Le Doré et les Mouches
     Évidemment, il existe plusieurs façons de pêcher le doré. Cependant, ceux qui l'ont déjà péché à la mouche, conviendront que le combat qu'il livre dépasse parfois de beaucoup tant par sa résistance et ses courses, celui que peut offrir une truite de même taille.

     Le pêcheur à la mouche, dont l'approche est principalement guidée par le résultat de ses observations, a certainement avantage à exploiter les informations disponibles sur les caractéristiques biologiques et le comportement de ce poisson.

     À l'instar du brochet, le doré est fortement cannibale. Il se lance avec fougue sur toute proie qui croise son champ de vision; toutefois, et c'est ici qu'il diffère du brochet, la couche spéciale de son oeil, extrêmement sensible à la lumière du jour, l'oblige à chercher refuge en des endroits sombres.

     S'il ne réussit pas à s'accommoder sous des lits d'herbes aquatiques ou des troncs d'arbres submergés, il ne tardera pas à descendre en eau plus profonde pour s'isoler d'une lumière trop incommodante.

     Certaines observations cependant laissent croire qu'il ne demeure pas en eau profonde de façon permanente. Le doré semble bien tolérer les variations de température de l'eau; s'il ne peut s'assurer sa pitance coutumière en eau profonde, c'est à la tombée du jour qu'il remonte vers la surface pour se mettre en quête de nourriture. Il ne se gêne pas, non plus, pour se manifester à la surface de l'eau. Certains soirs, où tout est calme, et pour peu que nous soyons attentifs, il n'est pas rare de voir poindre une nageoire dorsale.
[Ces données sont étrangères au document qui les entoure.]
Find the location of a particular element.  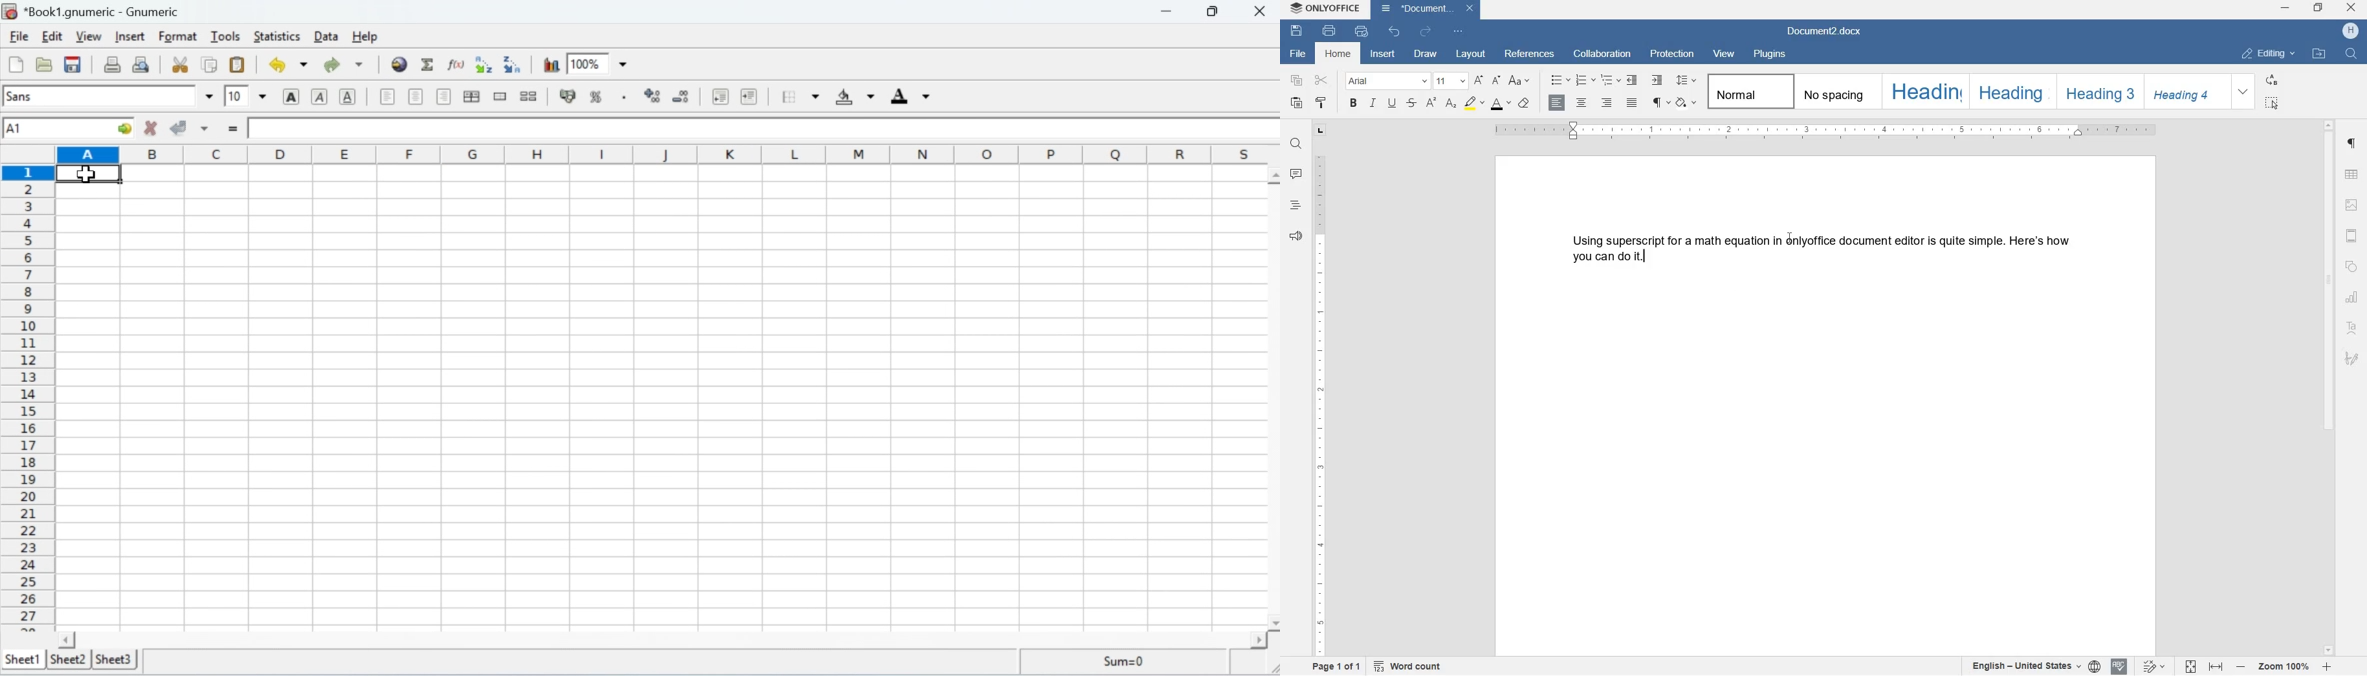

HEADING 4 is located at coordinates (2187, 92).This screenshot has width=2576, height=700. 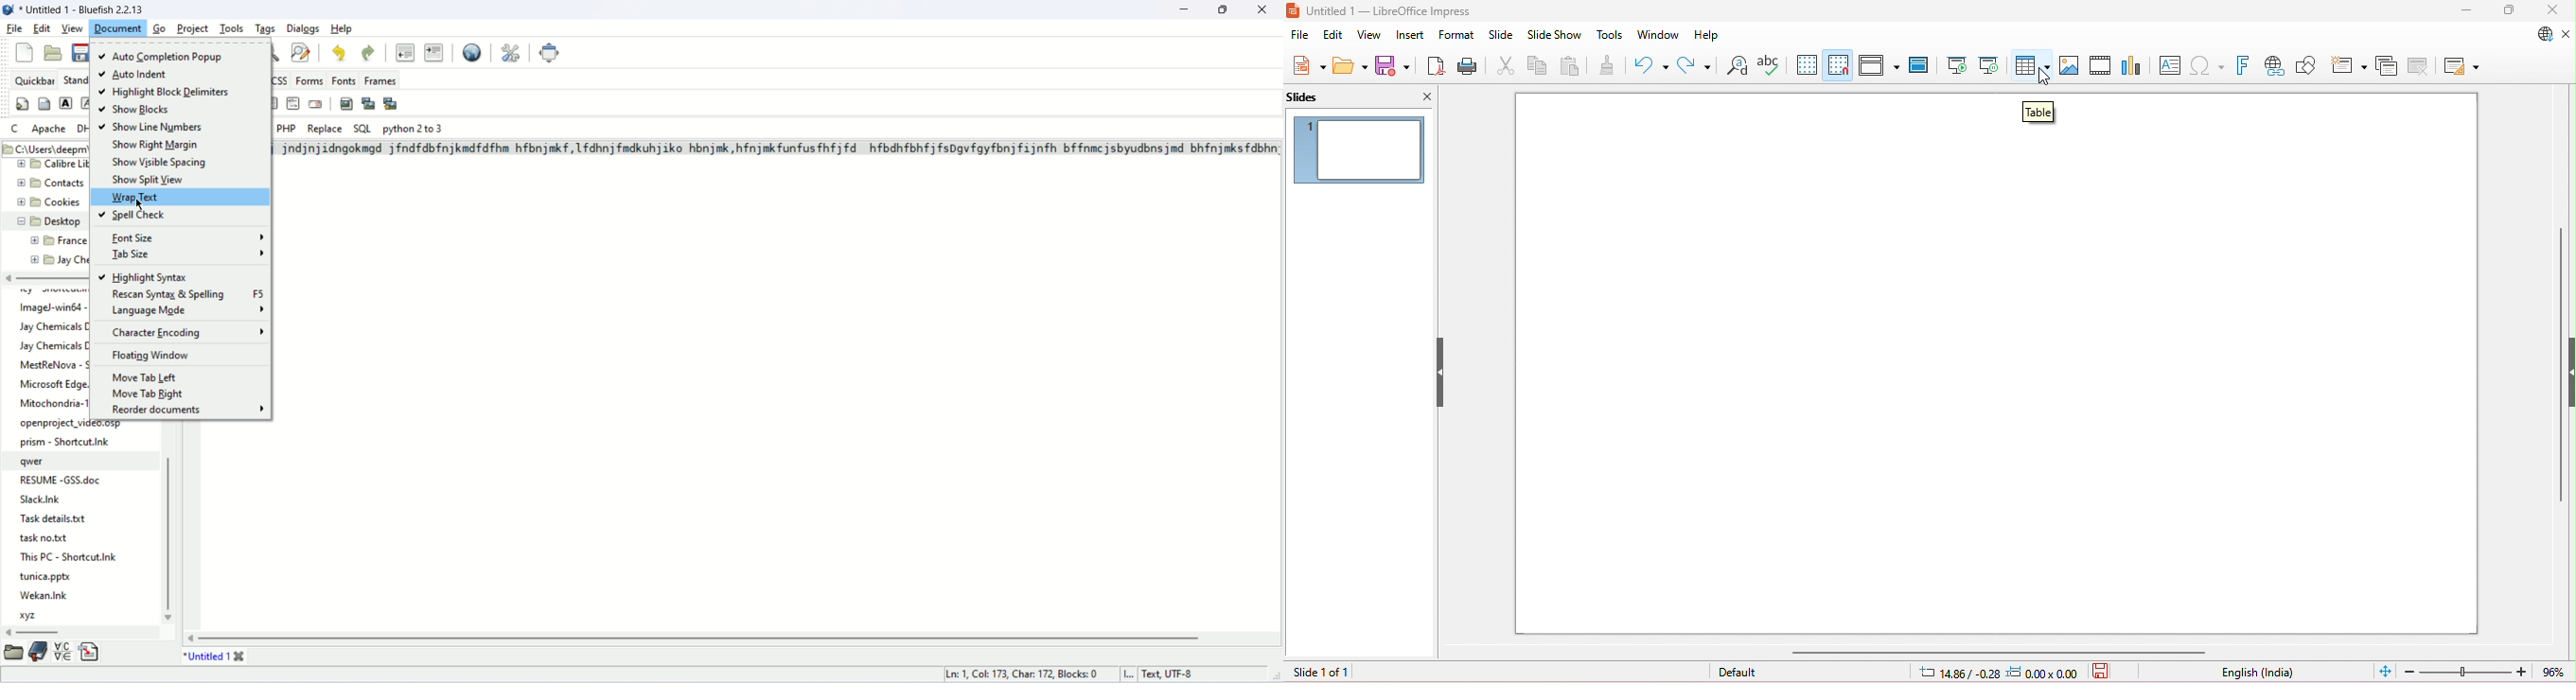 I want to click on slides, so click(x=1320, y=96).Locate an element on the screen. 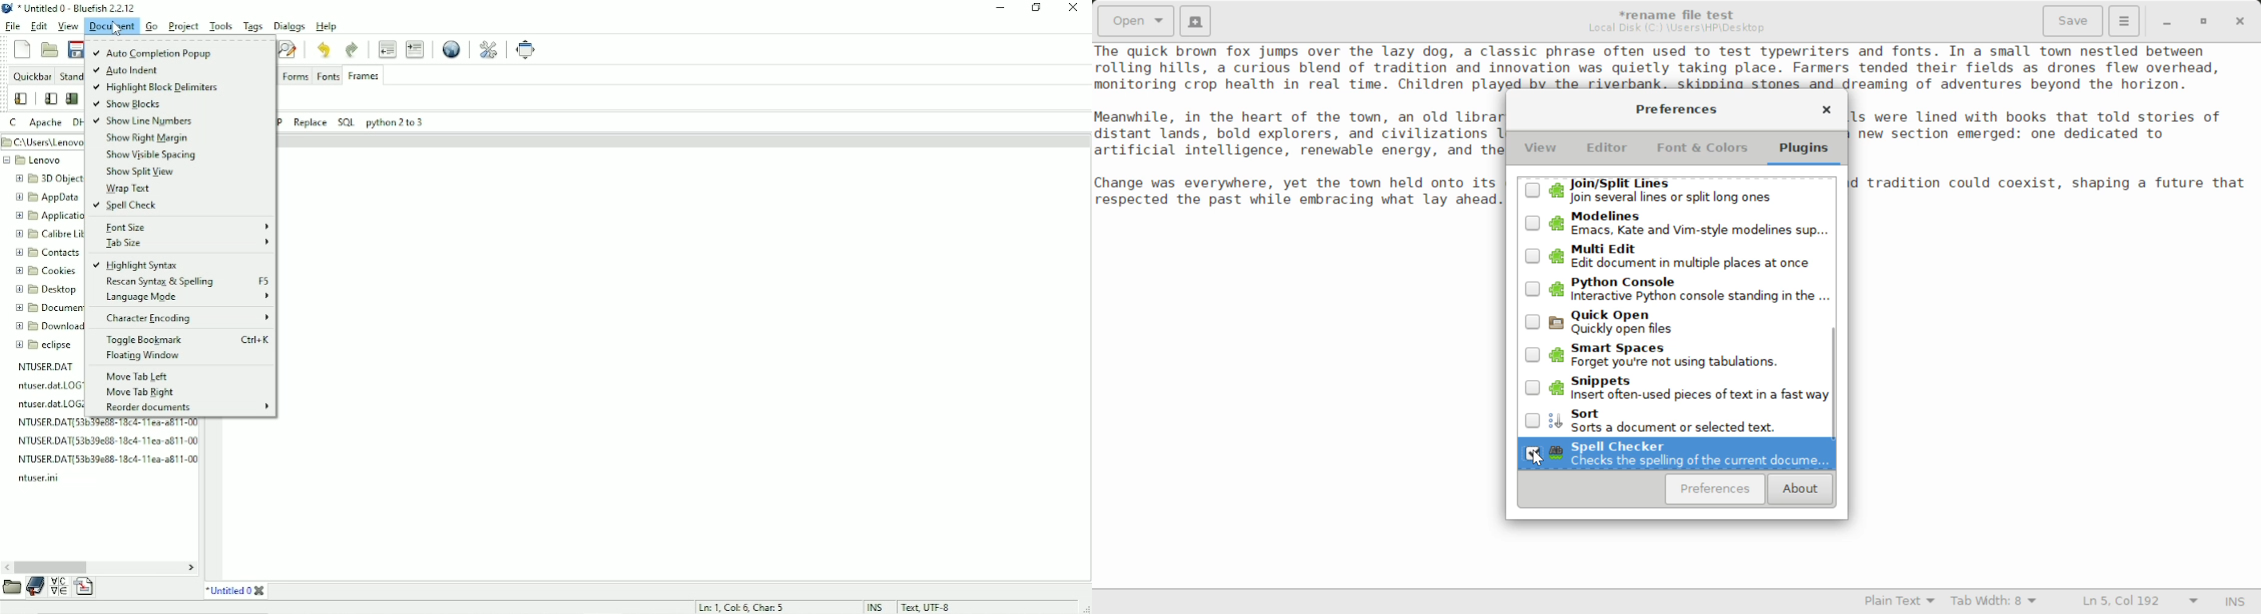 The width and height of the screenshot is (2268, 616). Sample text about a charming town is located at coordinates (1677, 66).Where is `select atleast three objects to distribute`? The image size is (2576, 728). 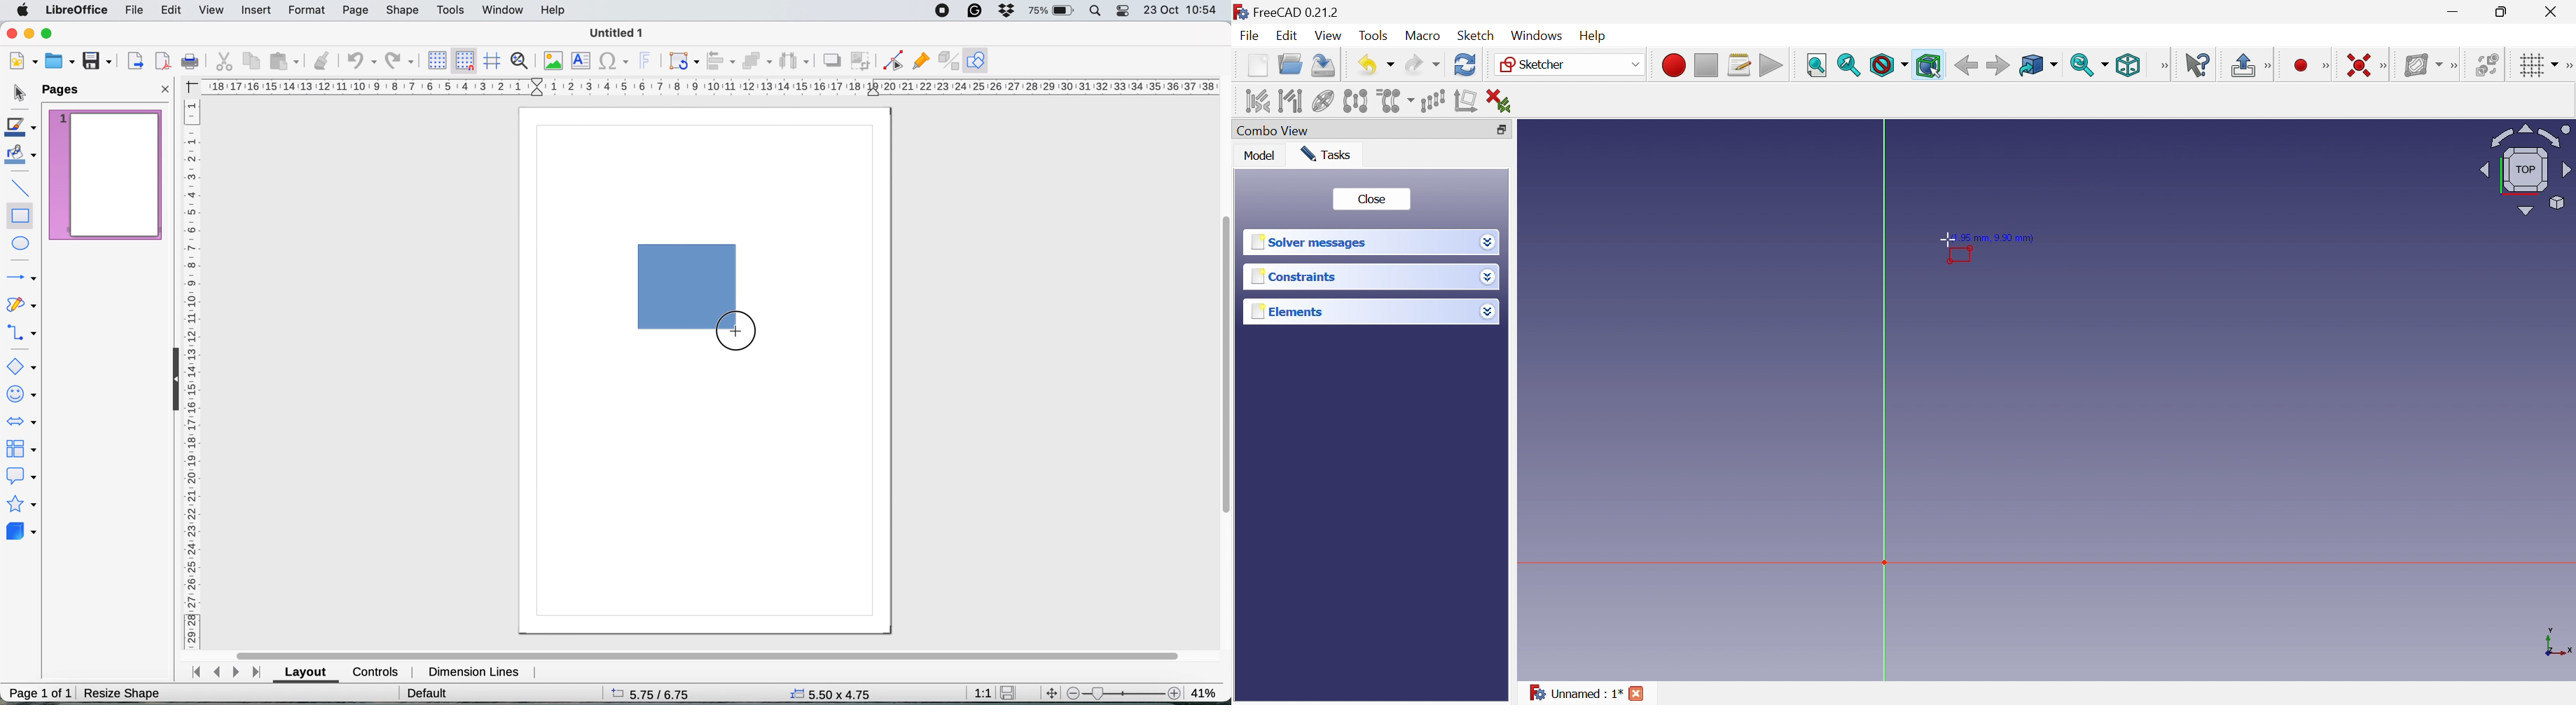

Inutile de préciser les sentiments qui animent un pêcheur à la mouche dans de telles circonstances; surtout quand on sait que le doré est naturellement porté à vivre et à se déplacer en bancs!

     Ces informations m'ont toujours assez bien servi; de façon générale, quand je pêche dans un plan d'eau que je ne connais pas, je cherche d'abord les endroits où la végétation aquatique est assez dense ou encore, les parties du lac que le soleil n'atteint pas ou très peu. Si tel est le cas, je ratisse minutieusement ces lieux. Si mes efforts devaient s'avérer infructueux, je continue mon exploration en eau plus profonde.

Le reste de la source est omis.